> [Dataset entries]:
---+---
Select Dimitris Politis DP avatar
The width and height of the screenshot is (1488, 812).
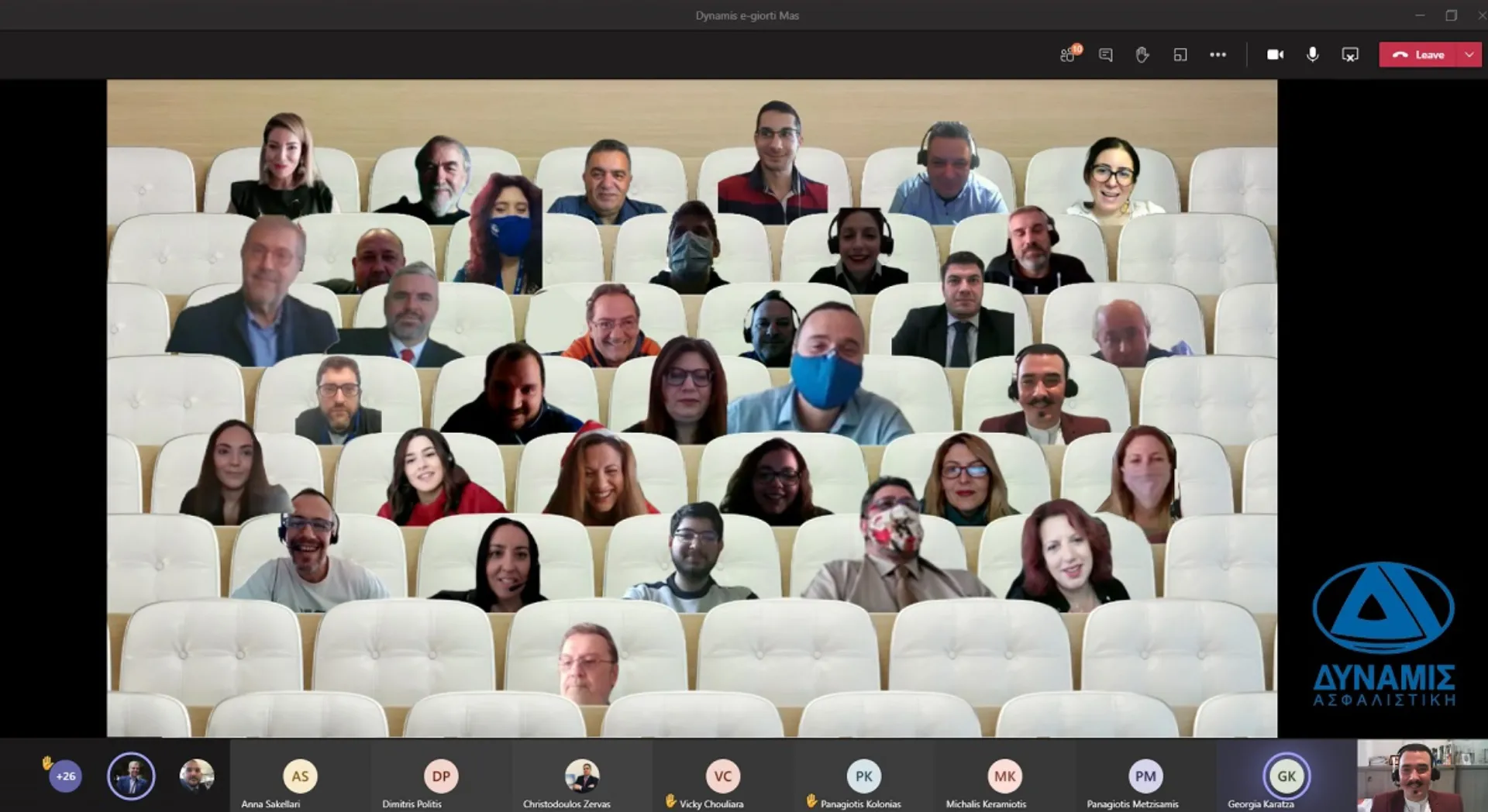click(x=441, y=776)
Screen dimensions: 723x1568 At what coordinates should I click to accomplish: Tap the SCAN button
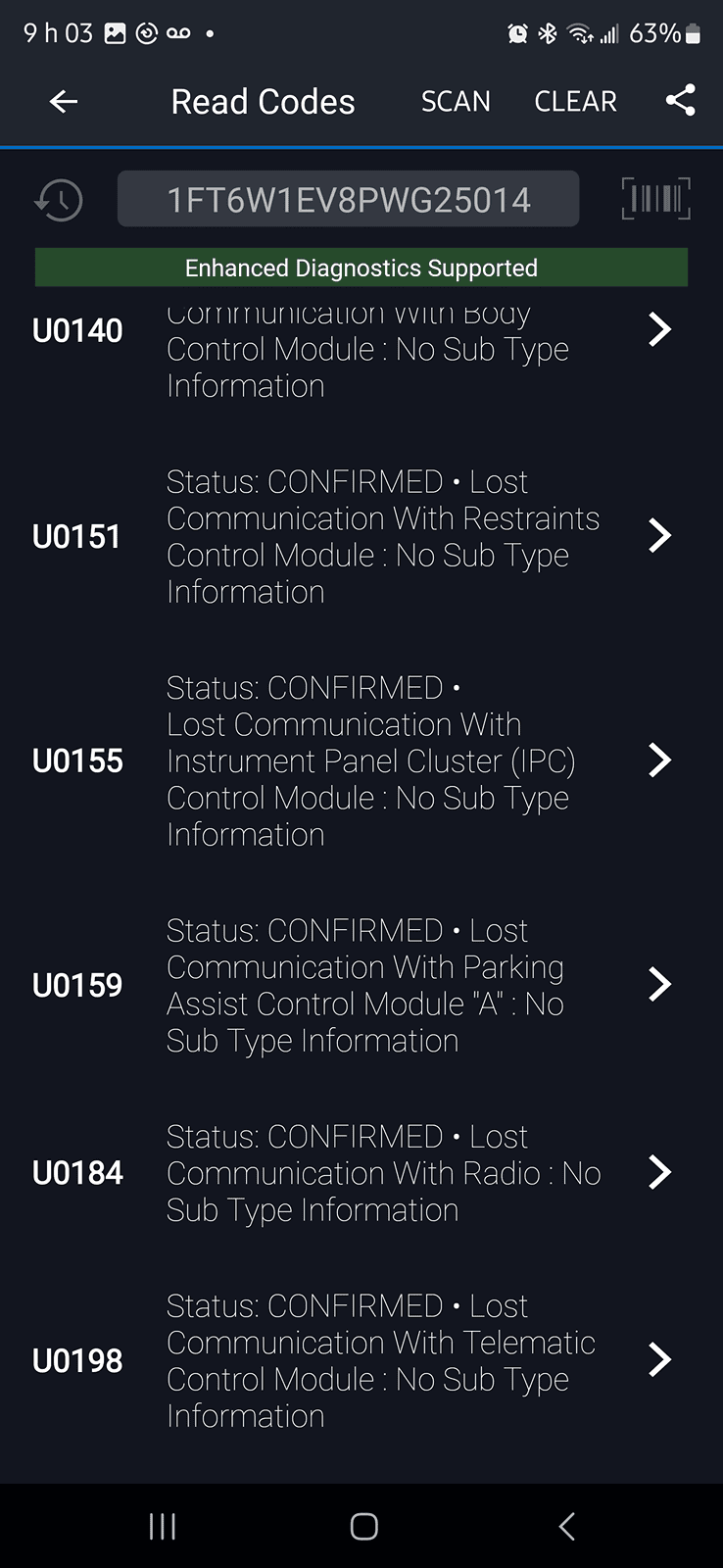[456, 101]
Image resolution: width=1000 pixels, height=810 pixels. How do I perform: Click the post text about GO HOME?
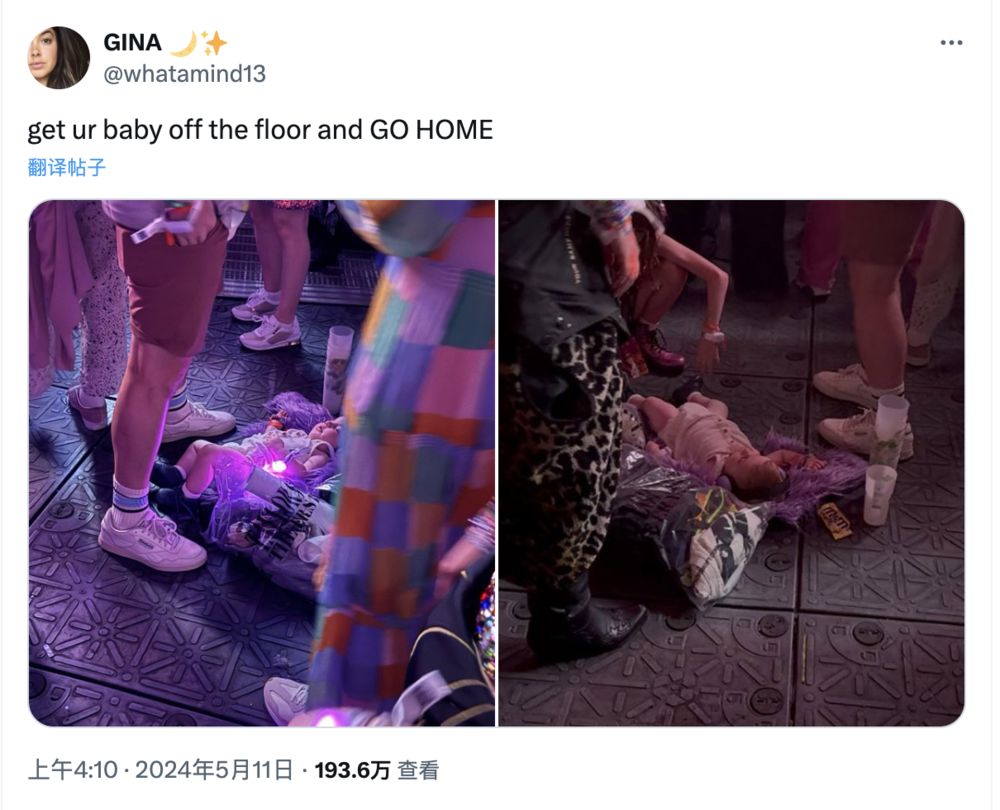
---+---
> [DIRECTIONS FOR THIS TASK]:
Give all the lines above again, character for character, without pictures.

> [COMPLETED EXERCISE]:
Select Dimitris Politis DP avatar
The width and height of the screenshot is (1488, 812).
click(x=441, y=776)
Screen dimensions: 723x1568 At what coordinates should I click to accomplish: Tap the SCAN button
[456, 101]
Image resolution: width=1000 pixels, height=810 pixels. How do I perform: Click the post text about GO HOME?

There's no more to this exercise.